Bindu put her chai down next to Aly’s. “Really, Alisha? You won’t tell them to take a hike about some bras hanging in my lanai, but now, when it’s something I’d rather not talk about, you want to fight?”
“You’re the one who’s always telling me to fight. Bras aren’t worth fighting for. Not letting someone threaten your right to live somewhere is worth fighting for.”
“The fact that Richard and I were having relations is not anyone’s business.”
Cullie looked up from her phone. “Who’s Leslie?”
“Why? She’s the HOA secretary. I’ve never met her, but she keeps trying to be the good witch. She usually calms the rest of them down when they get their chaddis in a knot.” She turned accusatory eyes on Aly. “She was the one who got them to back off about the bras when Aly thought I was the one who should back off.”
“Stop bickering with Mom for a minute. It looks like this Leslie might be our best bet. But she wants you to meet with the HOA.”
“I’m not doing that.”
“Like hell you’re not.” Aly stood, heart beating fast, and pressed a hand to her hip. “If you don’t shut these women up, they will drive you out of a home you love. Enough is enough.” She held her hand out to Bindu.
Bindu didn’t take it. “And yet you let that manipulative boss of yours bully you every single day.”
That wasn’t the point right now, was it?
“Mom is not wrong. Let’s at least see what this Leslie has to say,” Cullie, who always, always sided with her grandmother, said.
Bindu took Aly’s hand and stood.
Cullie continued to study the emails on Bindu’s phone. “Don’t worry, Binji, let’s go see what these jerks want, and if they mess with you, I’ll hack into their bank accounts and bankrupt them.”

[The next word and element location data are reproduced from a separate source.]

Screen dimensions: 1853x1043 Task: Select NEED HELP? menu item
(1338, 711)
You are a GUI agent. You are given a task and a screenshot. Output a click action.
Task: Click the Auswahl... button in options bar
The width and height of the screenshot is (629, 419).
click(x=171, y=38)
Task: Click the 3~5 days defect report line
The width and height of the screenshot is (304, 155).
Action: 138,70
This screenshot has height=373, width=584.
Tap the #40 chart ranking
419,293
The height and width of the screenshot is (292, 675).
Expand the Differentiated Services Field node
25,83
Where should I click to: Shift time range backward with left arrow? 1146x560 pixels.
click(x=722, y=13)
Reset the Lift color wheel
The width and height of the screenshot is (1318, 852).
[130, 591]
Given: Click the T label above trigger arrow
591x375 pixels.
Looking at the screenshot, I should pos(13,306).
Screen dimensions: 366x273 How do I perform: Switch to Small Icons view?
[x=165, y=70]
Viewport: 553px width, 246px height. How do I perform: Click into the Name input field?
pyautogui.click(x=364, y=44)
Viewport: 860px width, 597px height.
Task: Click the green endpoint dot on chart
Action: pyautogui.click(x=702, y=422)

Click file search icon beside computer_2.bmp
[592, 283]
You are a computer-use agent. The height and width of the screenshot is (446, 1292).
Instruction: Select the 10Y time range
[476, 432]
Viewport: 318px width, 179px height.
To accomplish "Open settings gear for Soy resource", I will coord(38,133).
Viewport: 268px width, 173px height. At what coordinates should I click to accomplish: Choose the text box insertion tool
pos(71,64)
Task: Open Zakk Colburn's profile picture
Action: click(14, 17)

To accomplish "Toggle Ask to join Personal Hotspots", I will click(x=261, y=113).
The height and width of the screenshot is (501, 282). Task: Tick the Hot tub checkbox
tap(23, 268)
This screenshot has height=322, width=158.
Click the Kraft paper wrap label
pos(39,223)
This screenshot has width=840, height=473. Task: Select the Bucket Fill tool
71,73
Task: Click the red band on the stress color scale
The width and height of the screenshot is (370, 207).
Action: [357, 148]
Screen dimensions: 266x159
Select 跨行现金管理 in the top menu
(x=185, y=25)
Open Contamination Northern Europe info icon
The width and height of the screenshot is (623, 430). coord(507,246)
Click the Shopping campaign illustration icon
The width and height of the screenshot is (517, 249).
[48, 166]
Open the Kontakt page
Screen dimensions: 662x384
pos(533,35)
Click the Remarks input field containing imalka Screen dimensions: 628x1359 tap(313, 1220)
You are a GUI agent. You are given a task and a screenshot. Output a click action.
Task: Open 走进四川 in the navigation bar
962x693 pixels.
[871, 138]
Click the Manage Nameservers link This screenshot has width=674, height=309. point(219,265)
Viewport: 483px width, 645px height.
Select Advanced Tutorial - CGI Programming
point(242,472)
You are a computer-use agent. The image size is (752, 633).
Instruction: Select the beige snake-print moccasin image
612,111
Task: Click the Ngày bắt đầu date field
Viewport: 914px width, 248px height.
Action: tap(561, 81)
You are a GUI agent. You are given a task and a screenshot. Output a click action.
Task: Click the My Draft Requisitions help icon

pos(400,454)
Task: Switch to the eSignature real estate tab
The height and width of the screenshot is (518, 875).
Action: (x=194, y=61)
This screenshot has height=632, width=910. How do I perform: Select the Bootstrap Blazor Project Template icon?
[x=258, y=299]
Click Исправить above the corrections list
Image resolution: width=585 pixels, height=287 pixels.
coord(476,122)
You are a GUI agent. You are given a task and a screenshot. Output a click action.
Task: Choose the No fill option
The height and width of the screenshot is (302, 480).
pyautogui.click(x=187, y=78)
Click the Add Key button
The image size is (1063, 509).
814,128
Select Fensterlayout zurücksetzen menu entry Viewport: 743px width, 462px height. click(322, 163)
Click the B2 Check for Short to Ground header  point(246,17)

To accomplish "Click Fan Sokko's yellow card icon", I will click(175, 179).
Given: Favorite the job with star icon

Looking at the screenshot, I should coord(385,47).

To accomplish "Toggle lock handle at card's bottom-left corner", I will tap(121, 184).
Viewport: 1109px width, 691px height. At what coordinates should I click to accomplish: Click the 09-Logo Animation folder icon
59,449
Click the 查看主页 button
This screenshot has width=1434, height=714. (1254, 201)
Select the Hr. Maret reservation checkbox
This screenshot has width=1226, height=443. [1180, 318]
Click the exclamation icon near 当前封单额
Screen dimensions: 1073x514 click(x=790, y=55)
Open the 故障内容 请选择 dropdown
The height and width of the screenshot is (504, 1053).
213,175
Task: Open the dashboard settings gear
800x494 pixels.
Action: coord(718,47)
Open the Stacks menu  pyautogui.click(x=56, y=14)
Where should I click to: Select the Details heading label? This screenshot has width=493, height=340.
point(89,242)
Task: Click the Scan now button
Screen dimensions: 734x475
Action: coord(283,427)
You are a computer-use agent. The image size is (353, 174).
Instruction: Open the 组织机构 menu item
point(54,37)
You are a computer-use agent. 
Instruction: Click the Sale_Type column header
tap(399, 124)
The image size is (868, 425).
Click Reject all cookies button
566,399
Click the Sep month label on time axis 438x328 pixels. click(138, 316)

Aly was about to respond when both grandmother and granddaughter held up hands in an identical gesture. “It’s a joke,” they said together, as though they’d invented the concept of humor.
Cullie stopped short in her study of Bindu’s phone and looked up at her grandmother, eyebrows drawn together quizzically. “Binji, who’s Bhanu D.? And why do you have twenty unopened emails about where to find her?”
CHAPTER TEN
BINDU
“Why does lying get a bad reputation?” she asked me once when I worried about all the lies she was telling her family to shoot Poornima. “Isn’t filmmaking lying? It’s spinning tales. Digging into a lie so hard that it helps you get to the truth.” It was easy to forget that she was seventeen.
From the journal of Oscar Seth
Her acting days, short as they were, had served Bindu well her whole life. When the camera turned on, it was as simple as letting the words you were saying, the person you were being, become the truth. Slipping into an alternate moment, letting it take this one over. Sometimes it taught you something new about yourself, and sometimes it saved the person you needed to be.
When Bindu had taken her phone back from Cullie and calmly told her that Bhanu was a friend who used to be an actress, Alisha and Cullie had believed her without even the shadow of a doubt. Obviously, Bindu still had it.
That pesky person had been sending her five emails every day. It made her so angry, she almost yearned for the coven’s emails.
How idiotic of her to let Cullie go through her phone. But what had happened with Richard had erased everything else. And it had been so long since she’d had to hide something.
It didn’t hurt that Alisha and Cullie were currently throwing Bindu a pity party. All that mattered was that they hadn’t deepened the interrogation. She’d take it. This was one thing Bindu was never discussing with anyone. Not ever. It was her business. Hers alone. The shame of those memories flushed across her body like a fever.
It had been decades since she’d thought about Bhanu. Every memory of all that nonsense was long gone. None of it took up any space inside her. Not even a little bit. Not the scandal, not the death threats from her own mother, not the blazing joy of facing the camera, of being pierced by it all the way to her soul, of being seen. Nothing.